* YOUR TASK:
Reproduce everything from "The image size" down to "click(x=270, y=226)" in the records, swapping "info icon" for "help icon" and changing nothing else. Leave the pictures out of your answer.

* WORKING DATA:
-------------------------

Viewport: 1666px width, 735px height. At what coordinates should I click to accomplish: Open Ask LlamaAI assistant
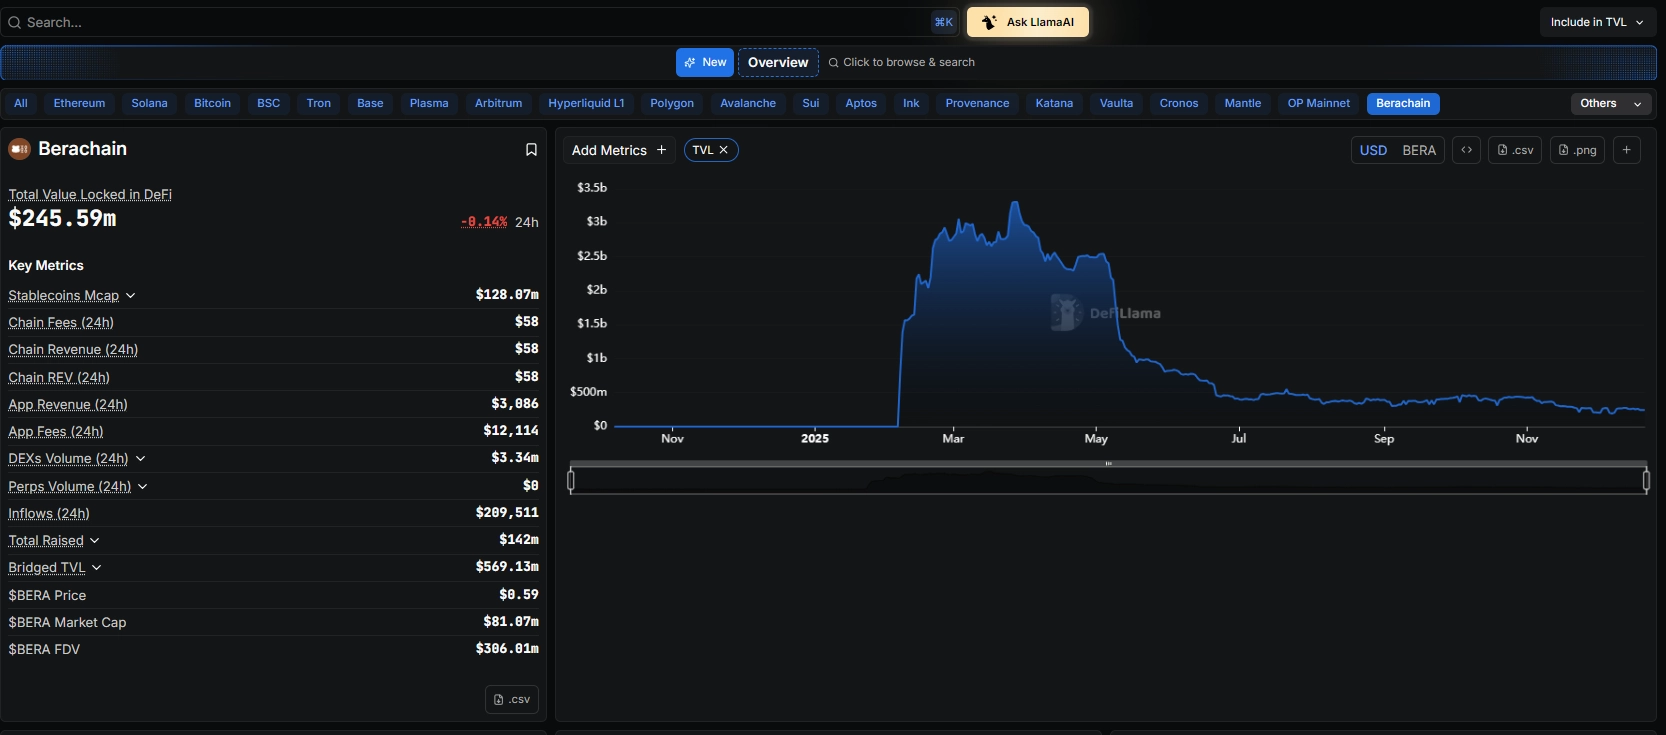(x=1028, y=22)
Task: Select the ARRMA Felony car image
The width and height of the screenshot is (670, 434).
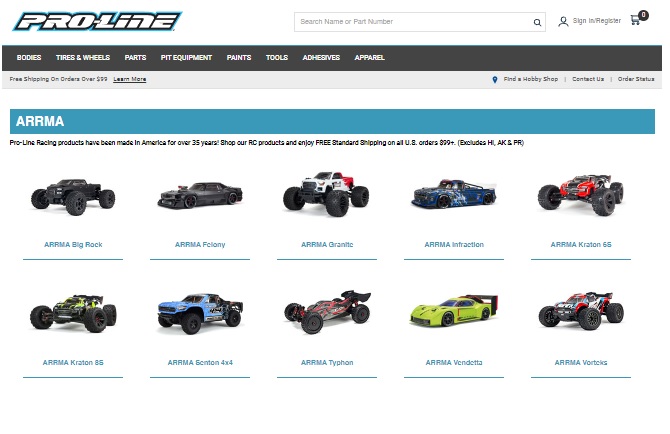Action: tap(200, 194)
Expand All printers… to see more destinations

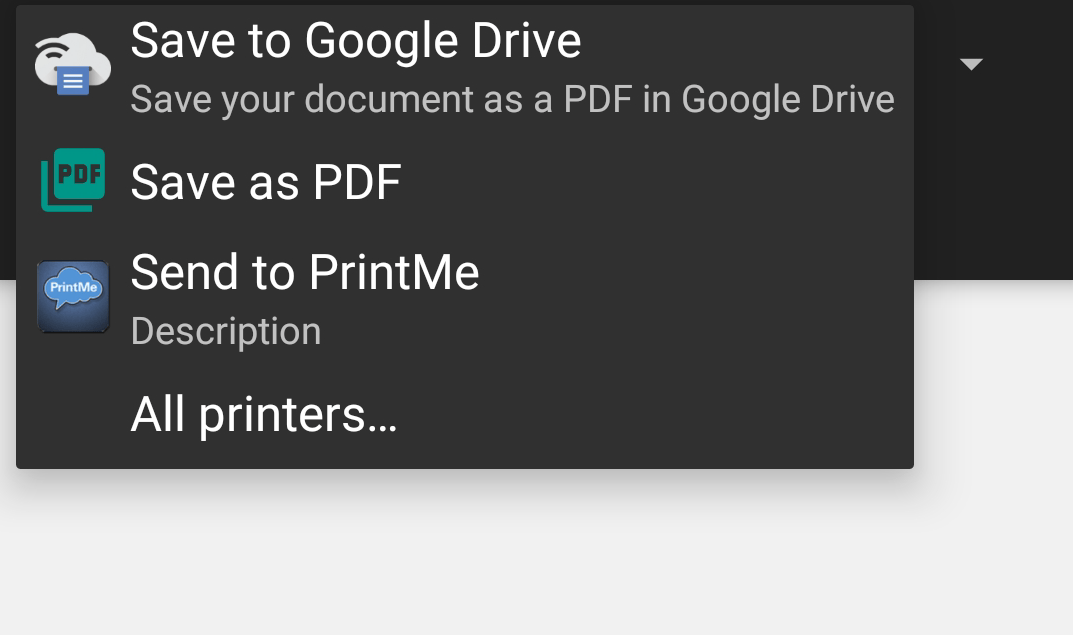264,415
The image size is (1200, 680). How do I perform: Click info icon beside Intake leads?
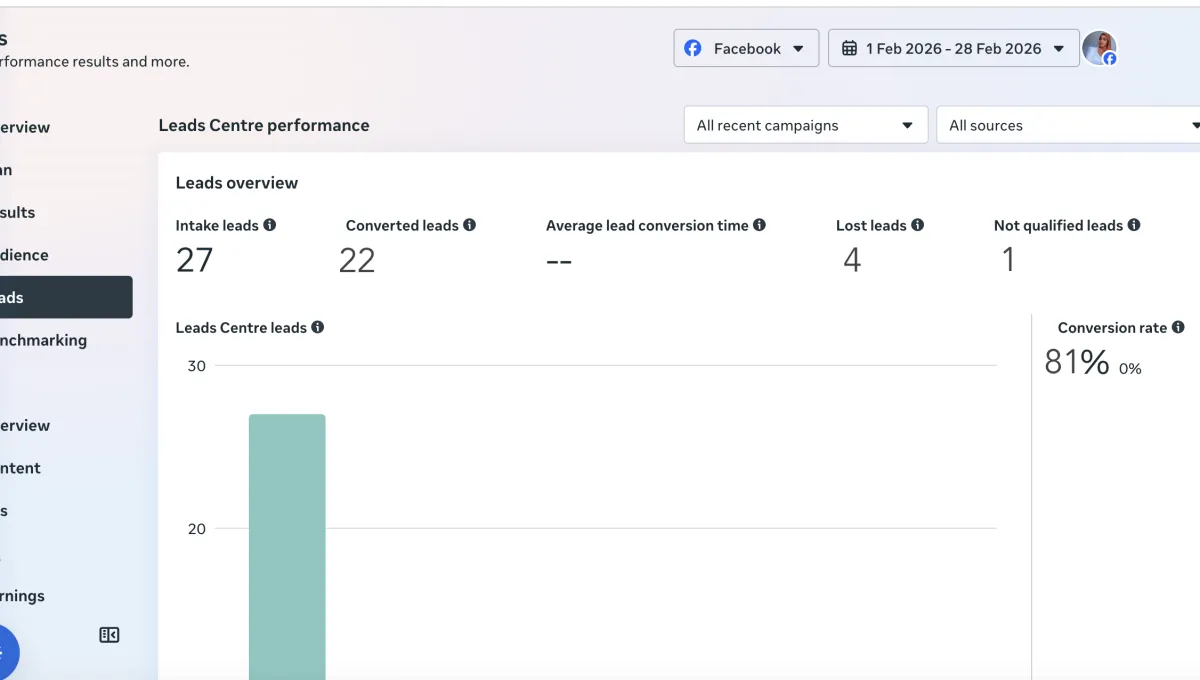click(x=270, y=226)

-------------------------

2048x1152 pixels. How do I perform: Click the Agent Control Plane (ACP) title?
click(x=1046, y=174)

-------------------------

* COMPLETED EXERCISE:
The image size is (1200, 680). How do I perform: Click help icon beside Intake leads?
click(x=270, y=226)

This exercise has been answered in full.